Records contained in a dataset

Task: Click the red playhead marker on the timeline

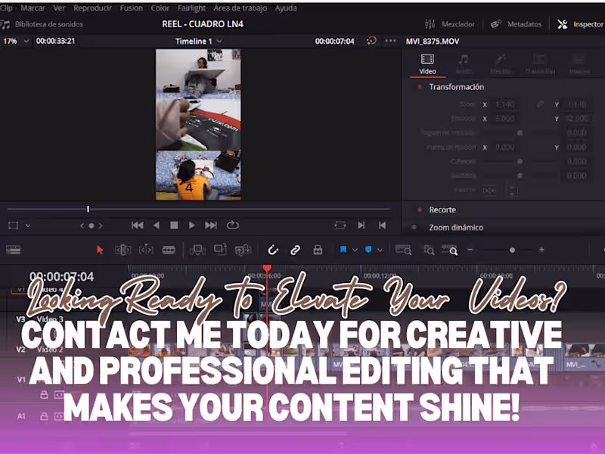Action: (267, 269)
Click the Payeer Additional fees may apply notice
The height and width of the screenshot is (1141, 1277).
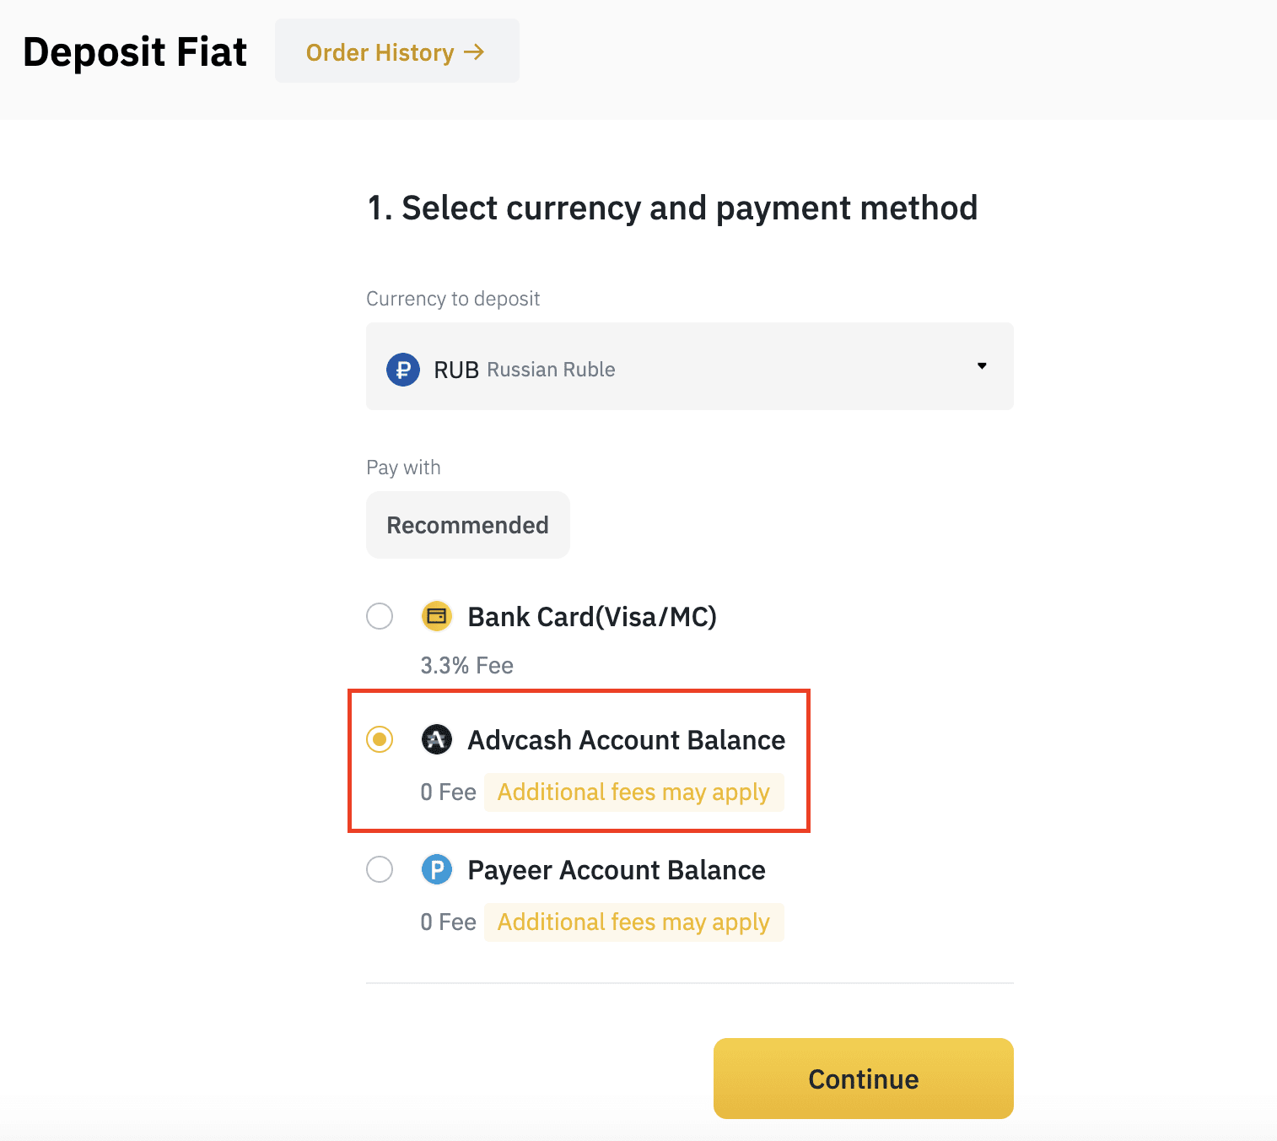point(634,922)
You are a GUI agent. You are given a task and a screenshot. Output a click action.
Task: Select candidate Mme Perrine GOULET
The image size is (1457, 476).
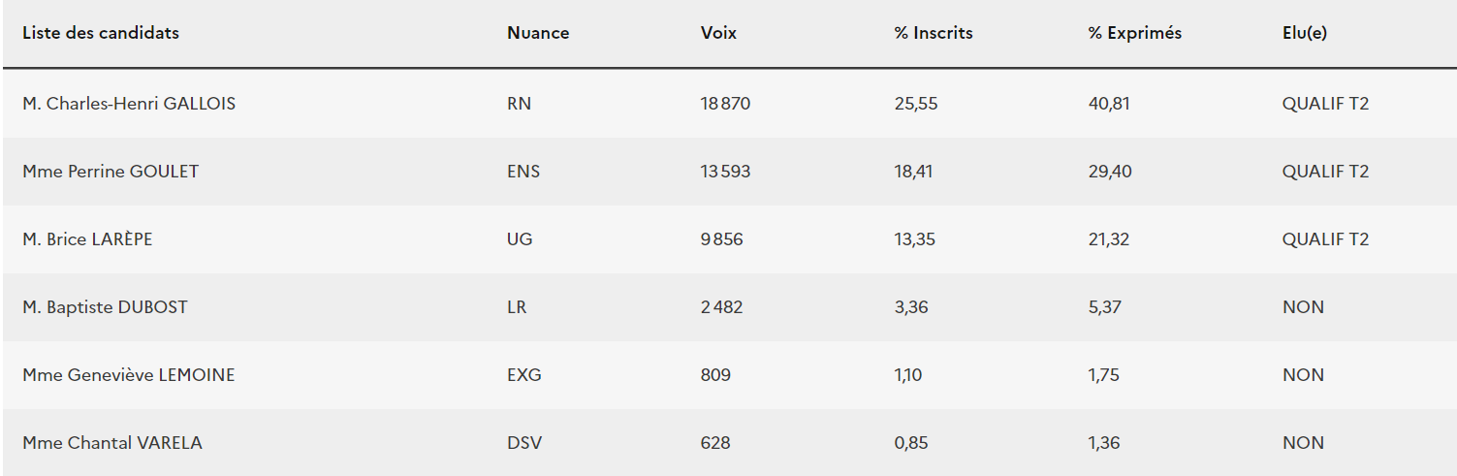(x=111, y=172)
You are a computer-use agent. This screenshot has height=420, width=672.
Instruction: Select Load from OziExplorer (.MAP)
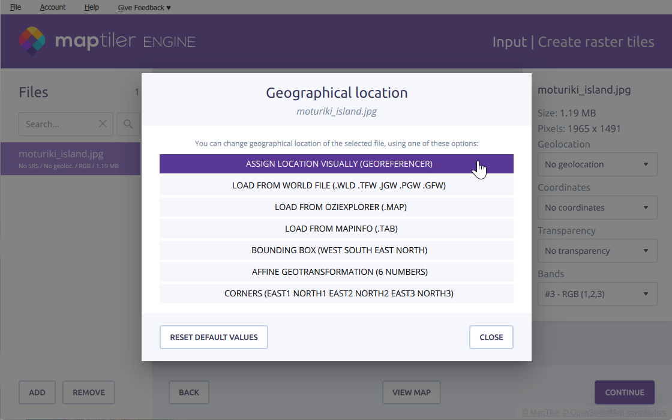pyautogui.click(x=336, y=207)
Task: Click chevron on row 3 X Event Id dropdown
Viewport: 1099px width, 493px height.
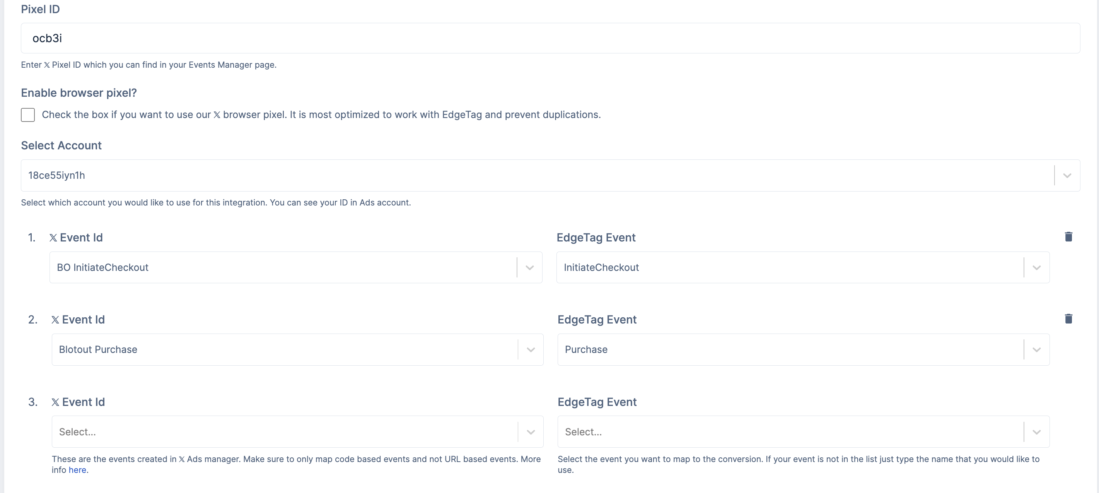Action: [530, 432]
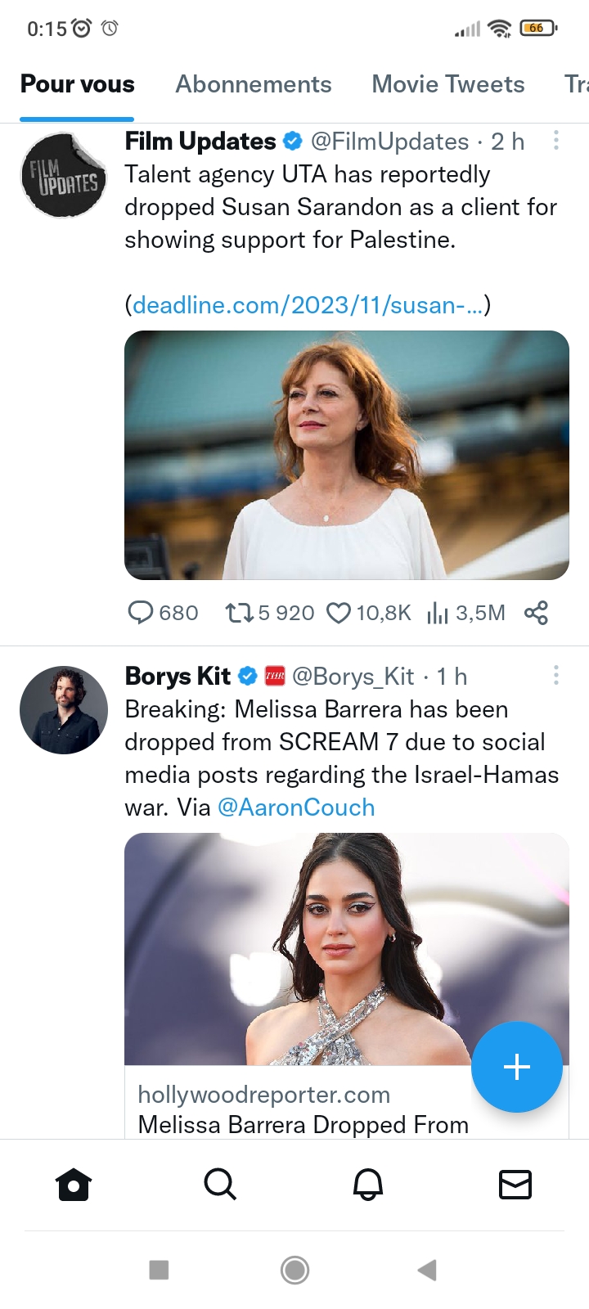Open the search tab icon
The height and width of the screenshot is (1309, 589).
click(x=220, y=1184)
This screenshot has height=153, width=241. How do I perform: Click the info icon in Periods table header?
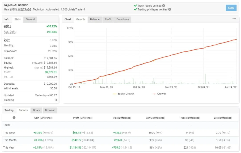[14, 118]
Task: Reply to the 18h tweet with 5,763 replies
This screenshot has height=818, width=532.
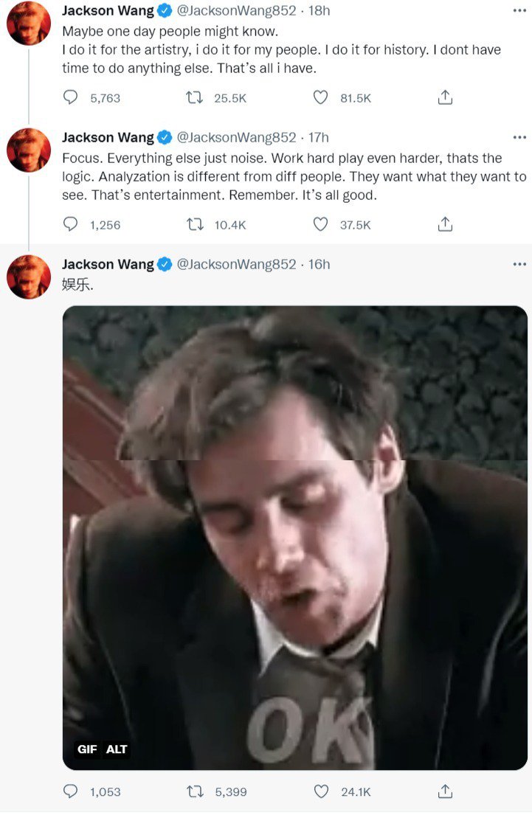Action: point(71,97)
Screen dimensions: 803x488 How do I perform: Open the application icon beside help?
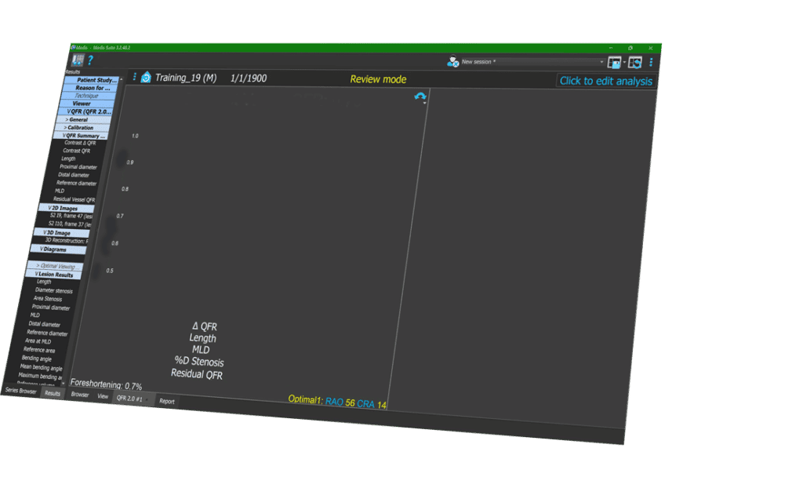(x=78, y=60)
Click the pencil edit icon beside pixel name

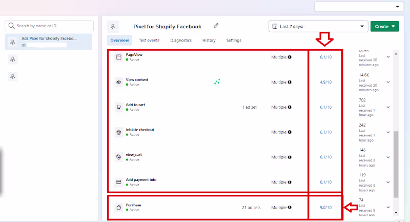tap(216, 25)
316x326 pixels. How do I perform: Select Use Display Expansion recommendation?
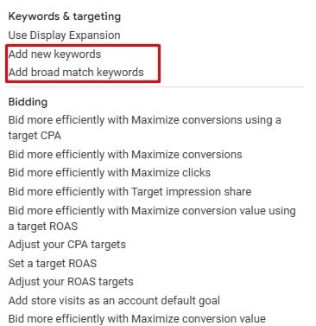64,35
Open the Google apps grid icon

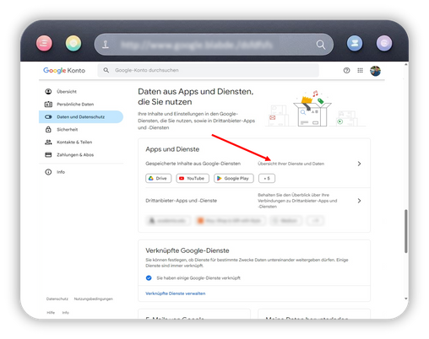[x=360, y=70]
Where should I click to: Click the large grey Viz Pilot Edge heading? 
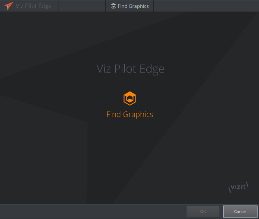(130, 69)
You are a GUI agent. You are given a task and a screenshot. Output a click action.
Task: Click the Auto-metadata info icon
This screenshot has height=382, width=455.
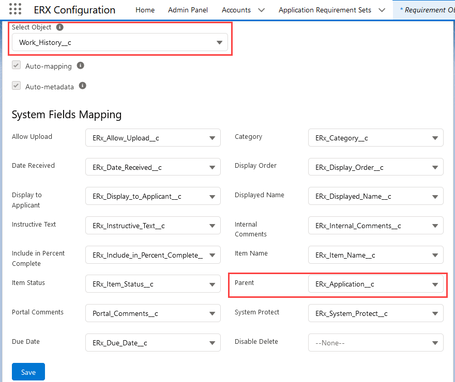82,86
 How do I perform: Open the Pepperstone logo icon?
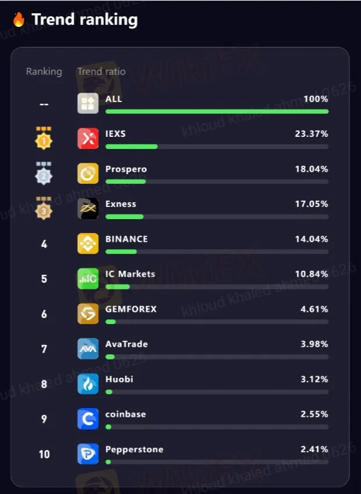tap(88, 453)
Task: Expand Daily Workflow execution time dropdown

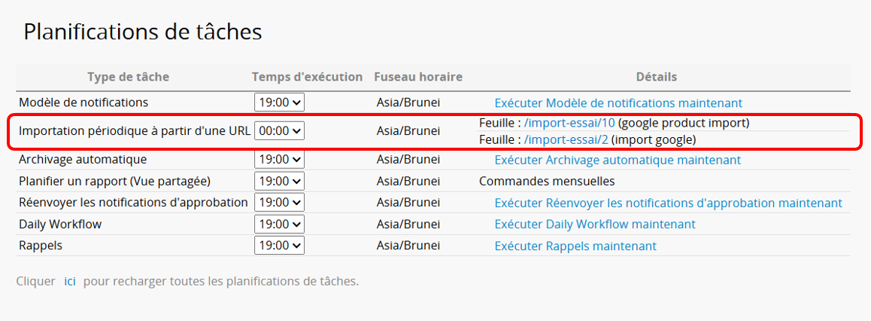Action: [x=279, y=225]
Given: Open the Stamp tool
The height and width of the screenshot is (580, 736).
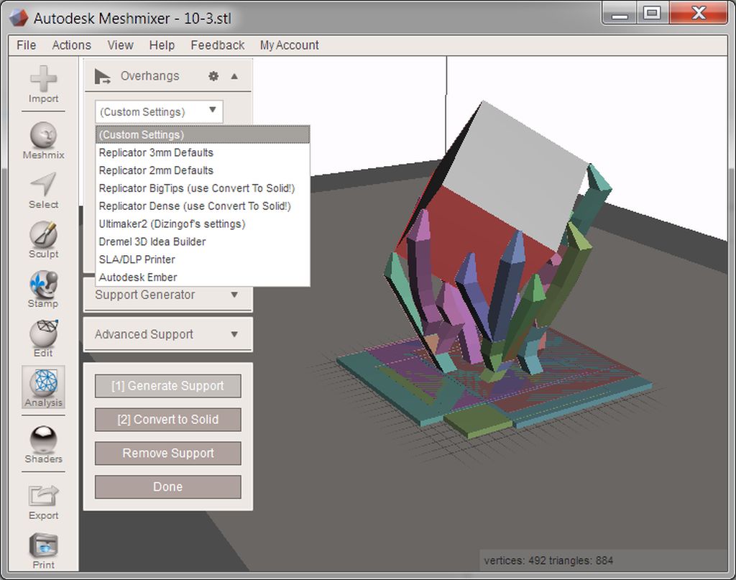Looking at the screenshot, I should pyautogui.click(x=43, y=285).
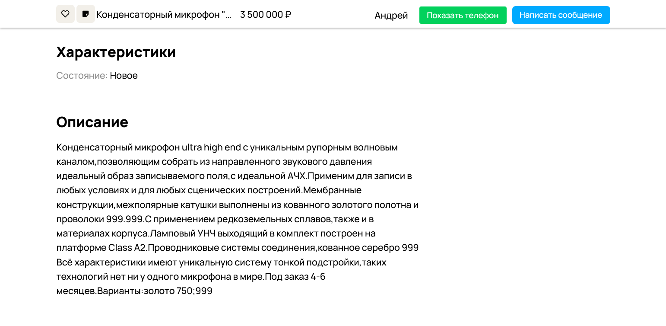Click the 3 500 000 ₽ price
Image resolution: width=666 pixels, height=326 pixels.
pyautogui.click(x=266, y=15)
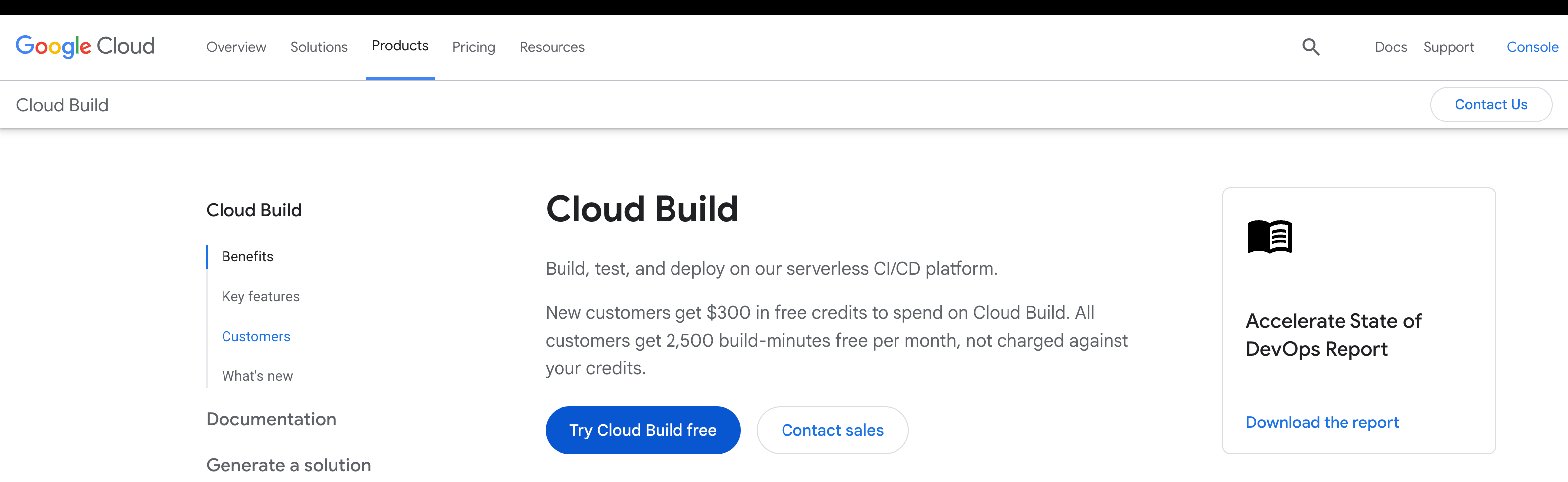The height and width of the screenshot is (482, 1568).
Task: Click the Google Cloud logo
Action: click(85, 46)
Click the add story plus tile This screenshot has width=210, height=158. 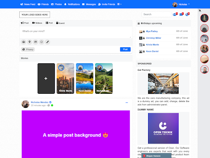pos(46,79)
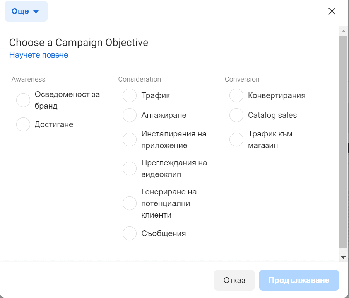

* Problem to work on *
Transcribe exactly each line of the records from the start up to and including the one with "You are a computer-use", and leave out every picture.

* Response to this task *
Task: Click the red playhead marker on the timeline

Action: (267, 269)
Click the Payeer Additional fees may apply notice
The height and width of the screenshot is (1141, 1277).
point(634,922)
You are a GUI agent. You are given a task and a screenshot. Output a click action.
Task: Select candidate Mme Perrine GOULET
The image size is (1457, 476).
(x=111, y=172)
You are a computer-use agent. This screenshot has height=420, width=672.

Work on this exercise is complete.